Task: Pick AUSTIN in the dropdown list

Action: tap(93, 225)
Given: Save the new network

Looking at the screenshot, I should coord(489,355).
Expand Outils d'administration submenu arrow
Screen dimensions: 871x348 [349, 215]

--

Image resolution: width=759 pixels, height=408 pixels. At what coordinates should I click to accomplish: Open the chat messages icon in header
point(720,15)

---

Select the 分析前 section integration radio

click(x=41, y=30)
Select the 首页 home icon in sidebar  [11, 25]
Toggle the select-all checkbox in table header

Required work —
Retype only this portion of the data above: the line containing "Select the 首页", the line containing "Toggle the select-all", and all lines between them, exactly.

Problem solution —
Select the 首页 home icon in sidebar  [11, 25]
Toggle the select-all checkbox in table header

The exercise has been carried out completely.